**Job item:**
Turn the data below into a JSON list of strings, with one string for each line and no blank lines.

**Raw data:**
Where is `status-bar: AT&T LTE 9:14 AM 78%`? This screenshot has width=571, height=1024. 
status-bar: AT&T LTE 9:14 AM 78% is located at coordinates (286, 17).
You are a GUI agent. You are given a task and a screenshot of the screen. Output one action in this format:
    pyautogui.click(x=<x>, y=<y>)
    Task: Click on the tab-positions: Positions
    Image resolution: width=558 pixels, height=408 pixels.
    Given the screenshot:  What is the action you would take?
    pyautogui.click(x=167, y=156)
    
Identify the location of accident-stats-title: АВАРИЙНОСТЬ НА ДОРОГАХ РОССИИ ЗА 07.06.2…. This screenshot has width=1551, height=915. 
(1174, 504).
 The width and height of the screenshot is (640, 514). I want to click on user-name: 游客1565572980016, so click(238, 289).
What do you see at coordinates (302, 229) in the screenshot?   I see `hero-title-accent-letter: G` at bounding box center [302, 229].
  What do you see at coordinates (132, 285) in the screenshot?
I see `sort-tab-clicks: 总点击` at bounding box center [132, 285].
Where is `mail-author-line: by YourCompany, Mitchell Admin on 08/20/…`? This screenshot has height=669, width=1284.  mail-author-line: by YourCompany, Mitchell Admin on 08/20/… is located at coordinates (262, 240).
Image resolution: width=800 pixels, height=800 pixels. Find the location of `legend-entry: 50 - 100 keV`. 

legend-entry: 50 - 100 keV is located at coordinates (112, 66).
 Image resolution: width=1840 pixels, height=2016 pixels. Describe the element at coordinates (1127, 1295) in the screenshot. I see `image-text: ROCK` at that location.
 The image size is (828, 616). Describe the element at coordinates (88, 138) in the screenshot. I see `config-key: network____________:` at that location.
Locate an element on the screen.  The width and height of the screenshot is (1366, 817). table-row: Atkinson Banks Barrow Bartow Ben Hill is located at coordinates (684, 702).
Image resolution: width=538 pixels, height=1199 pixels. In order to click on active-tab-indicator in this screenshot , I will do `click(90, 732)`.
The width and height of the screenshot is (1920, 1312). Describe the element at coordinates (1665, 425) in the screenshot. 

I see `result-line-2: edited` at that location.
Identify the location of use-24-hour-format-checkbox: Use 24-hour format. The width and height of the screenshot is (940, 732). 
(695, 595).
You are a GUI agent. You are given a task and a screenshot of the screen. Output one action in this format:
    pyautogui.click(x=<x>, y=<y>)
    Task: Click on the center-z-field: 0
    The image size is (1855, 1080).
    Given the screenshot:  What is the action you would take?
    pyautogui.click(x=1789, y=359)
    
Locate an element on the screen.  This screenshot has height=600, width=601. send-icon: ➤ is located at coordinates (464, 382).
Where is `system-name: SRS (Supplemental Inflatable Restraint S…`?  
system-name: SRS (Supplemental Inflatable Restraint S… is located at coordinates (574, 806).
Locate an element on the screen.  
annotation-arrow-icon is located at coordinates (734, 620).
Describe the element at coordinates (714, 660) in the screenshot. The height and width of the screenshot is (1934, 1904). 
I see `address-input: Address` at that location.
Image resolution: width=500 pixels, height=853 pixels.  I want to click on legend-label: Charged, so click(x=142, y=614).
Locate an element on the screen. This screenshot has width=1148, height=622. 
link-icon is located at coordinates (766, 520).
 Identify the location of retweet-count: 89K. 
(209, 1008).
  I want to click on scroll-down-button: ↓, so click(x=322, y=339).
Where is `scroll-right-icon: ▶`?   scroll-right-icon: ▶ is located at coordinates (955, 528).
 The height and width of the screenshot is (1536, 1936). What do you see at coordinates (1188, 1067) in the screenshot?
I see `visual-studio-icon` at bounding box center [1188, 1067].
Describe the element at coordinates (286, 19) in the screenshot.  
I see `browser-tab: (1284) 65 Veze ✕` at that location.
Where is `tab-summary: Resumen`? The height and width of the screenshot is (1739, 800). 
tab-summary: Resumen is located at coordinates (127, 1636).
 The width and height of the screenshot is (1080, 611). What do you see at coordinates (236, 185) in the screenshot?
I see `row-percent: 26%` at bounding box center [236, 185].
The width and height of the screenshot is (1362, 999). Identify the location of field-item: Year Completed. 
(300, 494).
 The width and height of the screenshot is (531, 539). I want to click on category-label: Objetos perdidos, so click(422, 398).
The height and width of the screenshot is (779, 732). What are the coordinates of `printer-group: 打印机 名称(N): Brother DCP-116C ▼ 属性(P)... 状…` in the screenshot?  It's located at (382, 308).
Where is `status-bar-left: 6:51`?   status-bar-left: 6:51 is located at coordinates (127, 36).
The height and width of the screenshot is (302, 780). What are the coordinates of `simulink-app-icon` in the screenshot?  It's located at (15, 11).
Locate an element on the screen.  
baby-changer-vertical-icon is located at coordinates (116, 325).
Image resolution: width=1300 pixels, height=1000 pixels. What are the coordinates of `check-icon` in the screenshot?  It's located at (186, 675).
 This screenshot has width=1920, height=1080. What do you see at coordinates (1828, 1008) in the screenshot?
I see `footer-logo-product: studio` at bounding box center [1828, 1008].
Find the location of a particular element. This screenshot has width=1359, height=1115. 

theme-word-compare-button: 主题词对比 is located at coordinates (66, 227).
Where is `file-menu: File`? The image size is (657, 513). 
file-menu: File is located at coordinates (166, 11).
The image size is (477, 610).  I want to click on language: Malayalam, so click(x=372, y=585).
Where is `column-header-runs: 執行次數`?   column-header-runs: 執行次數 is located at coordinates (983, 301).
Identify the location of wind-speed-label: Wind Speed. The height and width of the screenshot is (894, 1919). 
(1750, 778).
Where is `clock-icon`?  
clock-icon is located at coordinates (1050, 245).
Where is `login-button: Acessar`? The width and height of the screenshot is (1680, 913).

**Output of the task:**
[
  "Where is `status-bar: AT&T LTE 9:14 AM 78%`? This screenshot has width=571, height=1024. ",
  "status-bar: AT&T LTE 9:14 AM 78% is located at coordinates (286, 17).",
  "You are a GUI agent. You are given a task and a screenshot of the screen. Output one action in this format:",
  "    pyautogui.click(x=<x>, y=<y>)",
  "    Task: Click on the tab-positions: Positions",
  "    Image resolution: width=558 pixels, height=408 pixels.",
  "    Given the screenshot:  What is the action you would take?",
  "    pyautogui.click(x=167, y=156)",
  "Identify the location of accident-stats-title: АВАРИЙНОСТЬ НА ДОРОГАХ РОССИИ ЗА 07.06.2…. This screenshot has width=1551, height=915. ",
  "(1174, 504).",
  " The width and height of the screenshot is (640, 514). I want to click on user-name: 游客1565572980016, so click(238, 289).",
  "What do you see at coordinates (302, 229) in the screenshot?   I see `hero-title-accent-letter: G` at bounding box center [302, 229].",
  "  What do you see at coordinates (132, 285) in the screenshot?",
  "I see `sort-tab-clicks: 总点击` at bounding box center [132, 285].",
  "Where is `mail-author-line: by YourCompany, Mitchell Admin on 08/20/…`? This screenshot has height=669, width=1284.  mail-author-line: by YourCompany, Mitchell Admin on 08/20/… is located at coordinates (262, 240).",
  "Image resolution: width=800 pixels, height=800 pixels. Find the location of `legend-entry: 50 - 100 keV`. ",
  "legend-entry: 50 - 100 keV is located at coordinates (112, 66).",
  " Image resolution: width=1840 pixels, height=2016 pixels. Describe the element at coordinates (1127, 1295) in the screenshot. I see `image-text: ROCK` at that location.",
  " The image size is (828, 616). Describe the element at coordinates (88, 138) in the screenshot. I see `config-key: network____________:` at that location.",
  "Locate an element on the screen.  The width and height of the screenshot is (1366, 817). table-row: Atkinson Banks Barrow Bartow Ben Hill is located at coordinates (684, 702).",
  "Image resolution: width=538 pixels, height=1199 pixels. In order to click on active-tab-indicator in this screenshot , I will do `click(90, 732)`.",
  "The width and height of the screenshot is (1920, 1312). Describe the element at coordinates (1665, 425) in the screenshot. ",
  "I see `result-line-2: edited` at that location.",
  "Identify the location of use-24-hour-format-checkbox: Use 24-hour format. The width and height of the screenshot is (940, 732). ",
  "(695, 595).",
  "You are a GUI agent. You are given a task and a screenshot of the screen. Output one action in this format:",
  "    pyautogui.click(x=<x>, y=<y>)",
  "    Task: Click on the center-z-field: 0",
  "    The image size is (1855, 1080).",
  "    Given the screenshot:  What is the action you would take?",
  "    pyautogui.click(x=1789, y=359)",
  "Locate an element on the screen.  This screenshot has height=600, width=601. send-icon: ➤ is located at coordinates (464, 382).",
  "Where is `system-name: SRS (Supplemental Inflatable Restraint S…`?  ",
  "system-name: SRS (Supplemental Inflatable Restraint S… is located at coordinates (574, 806).",
  "Locate an element on the screen.  ",
  "annotation-arrow-icon is located at coordinates (734, 620).",
  "Describe the element at coordinates (714, 660) in the screenshot. The height and width of the screenshot is (1934, 1904). ",
  "I see `address-input: Address` at that location.",
  "Image resolution: width=500 pixels, height=853 pixels.  I want to click on legend-label: Charged, so click(x=142, y=614).",
  "Locate an element on the screen. This screenshot has width=1148, height=622. ",
  "link-icon is located at coordinates (766, 520).",
  " Identify the location of retweet-count: 89K. ",
  "(209, 1008).",
  "  I want to click on scroll-down-button: ↓, so click(x=322, y=339).",
  "Where is `scroll-right-icon: ▶`?   scroll-right-icon: ▶ is located at coordinates (955, 528).",
  " The height and width of the screenshot is (1536, 1936). What do you see at coordinates (1188, 1067) in the screenshot?",
  "I see `visual-studio-icon` at bounding box center [1188, 1067].",
  "Describe the element at coordinates (286, 19) in the screenshot.  ",
  "I see `browser-tab: (1284) 65 Veze ✕` at that location.",
  "Where is `tab-summary: Resumen`? The height and width of the screenshot is (1739, 800). ",
  "tab-summary: Resumen is located at coordinates (127, 1636).",
  " The width and height of the screenshot is (1080, 611). What do you see at coordinates (236, 185) in the screenshot?",
  "I see `row-percent: 26%` at bounding box center [236, 185].",
  "The width and height of the screenshot is (1362, 999). Identify the location of field-item: Year Completed. ",
  "(300, 494).",
  " The width and height of the screenshot is (531, 539). I want to click on category-label: Objetos perdidos, so click(422, 398).",
  "The height and width of the screenshot is (779, 732). What are the coordinates of `printer-group: 打印机 名称(N): Brother DCP-116C ▼ 属性(P)... 状…` in the screenshot?  It's located at (382, 308).",
  "Where is `status-bar-left: 6:51`?   status-bar-left: 6:51 is located at coordinates (127, 36).",
  "The height and width of the screenshot is (302, 780). What are the coordinates of `simulink-app-icon` in the screenshot?  It's located at (15, 11).",
  "Locate an element on the screen.  ",
  "baby-changer-vertical-icon is located at coordinates (116, 325).",
  "Image resolution: width=1300 pixels, height=1000 pixels. What are the coordinates of `check-icon` in the screenshot?  It's located at (186, 675).",
  " This screenshot has width=1920, height=1080. What do you see at coordinates (1828, 1008) in the screenshot?",
  "I see `footer-logo-product: studio` at bounding box center [1828, 1008].",
  "Find the location of a particular element. This screenshot has width=1359, height=1115. ",
  "theme-word-compare-button: 主题词对比 is located at coordinates (66, 227).",
  "Where is `file-menu: File`? The image size is (657, 513). ",
  "file-menu: File is located at coordinates (166, 11).",
  "The image size is (477, 610).  I want to click on language: Malayalam, so click(x=372, y=585).",
  "Where is `column-header-runs: 執行次數`?   column-header-runs: 執行次數 is located at coordinates (983, 301).",
  "Identify the location of wind-speed-label: Wind Speed. The height and width of the screenshot is (894, 1919). ",
  "(1750, 778).",
  "Where is `clock-icon`?  ",
  "clock-icon is located at coordinates (1050, 245).",
  "Where is `login-button: Acessar`? The width and height of the screenshot is (1680, 913)."
]